Parte 2
Las noches clandestinas entre el señor Dauda y yo se volvieron una rutina cargada de secretos y deseos prohibidos. En la oscuridad de su habitación, cuando el mundo parecía olvidarse de nosotros, compartíamos susurros y caricias que rompían todas las reglas. Pero cada encuentro también traía consigo una mezcla amarga de culpa y esperanza.
Él me pagaba una suma considerable después de cada noche juntos, dinero que iba más allá de un simple salario. Era un pago por silencio, por desaparecer de la vida pública de la familia, por mantener en secreto aquello que ambos sabíamos que podía destruirnos.
Aunque trataba de convencerme a mí misma de que no sentía nada más que deseo, poco a poco me di cuenta que algo más profundo crecía en mi corazón. Esa conexión prohibida me hacía sentir viva, pero también me hundía en un mar de dudas y miedo.
La llegada inesperada
Una noche, cuando creí que todo podía seguir como hasta ahora, sonó el teléfono y la voz de su esposa me paralizó. Ella había regresado inesperadamente. Sentí que el aire se escapaba de mis pulmones. Él estaba conmigo, y al recibir la llamada, su rostro se tornó pálido y tenso.
—No esperaba que volviera tan pronto —me confesó en un susurro.
Cuando la puerta se abrió, y ella entró, vestida impecablemente y con una mirada helada, el mundo pareció detenerse. Sus ojos se clavaron en mí, con una mezcla de dolor y furia contenida.
—¿Quién es ella? —preguntó con voz baja, pero firme.

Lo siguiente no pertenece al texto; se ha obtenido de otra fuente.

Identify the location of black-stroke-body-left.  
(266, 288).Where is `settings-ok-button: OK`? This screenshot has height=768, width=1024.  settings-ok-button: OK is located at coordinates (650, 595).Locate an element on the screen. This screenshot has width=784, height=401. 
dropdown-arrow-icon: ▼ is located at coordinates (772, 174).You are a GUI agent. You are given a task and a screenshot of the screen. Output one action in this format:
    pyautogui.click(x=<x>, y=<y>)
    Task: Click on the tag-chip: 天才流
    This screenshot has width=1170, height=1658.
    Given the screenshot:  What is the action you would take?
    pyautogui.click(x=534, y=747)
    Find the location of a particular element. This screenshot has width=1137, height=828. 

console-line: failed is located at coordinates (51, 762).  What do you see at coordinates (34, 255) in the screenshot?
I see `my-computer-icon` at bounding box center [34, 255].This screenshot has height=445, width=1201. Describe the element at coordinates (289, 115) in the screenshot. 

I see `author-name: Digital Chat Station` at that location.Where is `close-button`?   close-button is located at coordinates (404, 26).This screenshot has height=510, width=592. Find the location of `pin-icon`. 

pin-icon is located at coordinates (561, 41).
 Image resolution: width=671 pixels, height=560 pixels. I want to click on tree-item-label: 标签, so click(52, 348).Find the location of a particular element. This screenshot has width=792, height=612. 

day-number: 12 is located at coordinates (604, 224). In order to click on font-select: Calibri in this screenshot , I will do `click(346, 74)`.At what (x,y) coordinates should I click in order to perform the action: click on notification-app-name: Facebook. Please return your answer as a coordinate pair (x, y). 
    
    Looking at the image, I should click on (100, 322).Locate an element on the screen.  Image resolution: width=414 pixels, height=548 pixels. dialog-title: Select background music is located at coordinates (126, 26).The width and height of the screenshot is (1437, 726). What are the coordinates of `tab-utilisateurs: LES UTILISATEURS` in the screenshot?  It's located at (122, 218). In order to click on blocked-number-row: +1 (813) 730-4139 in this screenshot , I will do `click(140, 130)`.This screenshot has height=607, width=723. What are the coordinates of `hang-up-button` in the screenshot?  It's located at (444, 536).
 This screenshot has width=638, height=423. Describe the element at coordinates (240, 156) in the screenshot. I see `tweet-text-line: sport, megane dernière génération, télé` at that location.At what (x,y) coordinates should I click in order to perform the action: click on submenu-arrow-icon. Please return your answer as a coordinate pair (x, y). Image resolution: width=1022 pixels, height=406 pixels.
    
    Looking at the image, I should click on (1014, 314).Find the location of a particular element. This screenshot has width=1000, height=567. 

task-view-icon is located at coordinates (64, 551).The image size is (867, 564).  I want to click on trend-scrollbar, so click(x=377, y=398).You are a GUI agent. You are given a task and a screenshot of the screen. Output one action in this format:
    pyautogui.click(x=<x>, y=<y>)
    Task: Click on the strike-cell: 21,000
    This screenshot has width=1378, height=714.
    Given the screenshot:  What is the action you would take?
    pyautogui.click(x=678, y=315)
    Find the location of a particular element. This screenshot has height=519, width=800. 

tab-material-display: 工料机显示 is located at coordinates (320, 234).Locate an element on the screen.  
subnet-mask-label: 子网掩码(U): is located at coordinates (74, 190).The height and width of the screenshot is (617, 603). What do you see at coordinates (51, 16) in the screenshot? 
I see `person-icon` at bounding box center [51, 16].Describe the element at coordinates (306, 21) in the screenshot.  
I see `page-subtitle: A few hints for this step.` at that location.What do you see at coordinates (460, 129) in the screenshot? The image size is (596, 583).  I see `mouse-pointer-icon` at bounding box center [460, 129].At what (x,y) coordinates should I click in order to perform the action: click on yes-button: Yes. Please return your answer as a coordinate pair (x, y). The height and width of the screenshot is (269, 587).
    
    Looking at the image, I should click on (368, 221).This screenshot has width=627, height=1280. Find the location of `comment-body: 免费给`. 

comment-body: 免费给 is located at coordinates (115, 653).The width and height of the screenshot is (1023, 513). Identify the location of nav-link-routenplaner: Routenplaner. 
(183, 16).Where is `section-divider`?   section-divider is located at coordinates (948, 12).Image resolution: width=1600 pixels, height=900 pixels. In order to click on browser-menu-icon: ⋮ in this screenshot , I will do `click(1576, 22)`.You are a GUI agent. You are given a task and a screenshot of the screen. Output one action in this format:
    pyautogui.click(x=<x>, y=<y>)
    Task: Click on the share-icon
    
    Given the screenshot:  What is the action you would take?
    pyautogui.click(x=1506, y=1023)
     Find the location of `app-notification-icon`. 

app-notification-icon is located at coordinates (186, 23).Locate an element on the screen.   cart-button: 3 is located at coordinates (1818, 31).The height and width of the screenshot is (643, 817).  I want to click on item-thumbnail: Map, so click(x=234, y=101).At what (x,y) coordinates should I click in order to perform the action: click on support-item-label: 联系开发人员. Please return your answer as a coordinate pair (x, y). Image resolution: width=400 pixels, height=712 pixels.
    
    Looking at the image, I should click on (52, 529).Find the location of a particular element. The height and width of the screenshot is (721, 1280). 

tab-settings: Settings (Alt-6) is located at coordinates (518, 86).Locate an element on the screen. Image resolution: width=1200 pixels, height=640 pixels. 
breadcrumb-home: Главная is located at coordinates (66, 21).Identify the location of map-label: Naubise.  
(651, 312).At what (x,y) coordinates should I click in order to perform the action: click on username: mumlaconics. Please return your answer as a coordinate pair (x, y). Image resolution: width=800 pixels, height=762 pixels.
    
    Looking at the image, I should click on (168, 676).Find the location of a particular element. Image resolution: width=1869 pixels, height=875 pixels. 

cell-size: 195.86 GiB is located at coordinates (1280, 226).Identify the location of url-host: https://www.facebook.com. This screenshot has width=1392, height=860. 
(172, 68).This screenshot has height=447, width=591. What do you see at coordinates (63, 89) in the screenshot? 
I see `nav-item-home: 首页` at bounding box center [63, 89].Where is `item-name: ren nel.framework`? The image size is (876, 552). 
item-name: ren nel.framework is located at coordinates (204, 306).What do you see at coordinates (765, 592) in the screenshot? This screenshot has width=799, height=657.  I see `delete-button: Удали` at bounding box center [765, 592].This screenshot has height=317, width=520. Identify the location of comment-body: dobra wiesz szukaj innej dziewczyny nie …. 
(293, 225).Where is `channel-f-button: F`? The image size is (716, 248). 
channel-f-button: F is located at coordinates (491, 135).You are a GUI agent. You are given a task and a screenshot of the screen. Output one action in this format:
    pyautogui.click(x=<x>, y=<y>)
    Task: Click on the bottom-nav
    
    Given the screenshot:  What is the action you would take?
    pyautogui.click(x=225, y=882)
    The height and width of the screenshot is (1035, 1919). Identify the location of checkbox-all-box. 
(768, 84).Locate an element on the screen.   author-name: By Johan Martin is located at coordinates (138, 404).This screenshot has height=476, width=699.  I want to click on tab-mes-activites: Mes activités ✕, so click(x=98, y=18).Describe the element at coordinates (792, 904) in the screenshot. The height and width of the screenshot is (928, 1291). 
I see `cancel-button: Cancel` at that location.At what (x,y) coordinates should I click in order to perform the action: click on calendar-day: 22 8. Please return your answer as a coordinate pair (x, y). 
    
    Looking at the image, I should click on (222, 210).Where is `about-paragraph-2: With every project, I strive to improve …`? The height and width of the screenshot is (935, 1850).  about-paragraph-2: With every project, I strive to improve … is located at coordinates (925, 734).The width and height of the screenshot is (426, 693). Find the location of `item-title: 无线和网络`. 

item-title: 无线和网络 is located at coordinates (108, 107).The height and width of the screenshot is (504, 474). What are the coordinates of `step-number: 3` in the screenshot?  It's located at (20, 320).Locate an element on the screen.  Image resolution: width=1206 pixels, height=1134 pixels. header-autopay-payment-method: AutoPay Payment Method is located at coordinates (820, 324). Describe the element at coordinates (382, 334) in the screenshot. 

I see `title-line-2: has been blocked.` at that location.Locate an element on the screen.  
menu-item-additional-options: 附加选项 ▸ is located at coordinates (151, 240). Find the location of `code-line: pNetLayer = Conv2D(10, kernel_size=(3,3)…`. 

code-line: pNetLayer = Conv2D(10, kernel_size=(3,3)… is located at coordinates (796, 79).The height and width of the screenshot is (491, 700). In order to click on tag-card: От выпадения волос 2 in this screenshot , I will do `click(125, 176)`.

Él intentó explicarse, pero sus palabras sonaban vacías. Ella lo miró a los ojos y dijo:
—No necesito palabras. Esto termina aquí. Me voy, y tú quédate con ella.
Fue la sentencia definitiva.
La despedida y el renacer
Salí de esa mansión sin mirar atrás, con el corazón hecho trizas, sintiéndome una sombra entre recuerdos rotos y promesas incumplidas.
Volví a mi barrio, a la casa pequeña donde crecí, y decidí comenzar de nuevo. Busqué trabajo, estudié en las noches y poco a poco reconstruí mi vida. Ya no era la sirvienta silenciosa ni la amante secreta. Era una mujer que aprendía a amarse a sí misma.
Meses después, recibí un sobre sin remitente. Dentro, una nota y una pequeña suma de dinero. La nota decía:
“Perdóname. Nunca quise hacerte daño. Cuida de ti. —D.”
No respondí. Guardé la carta como un recuerdo de lo que fue y lo que no pudo ser.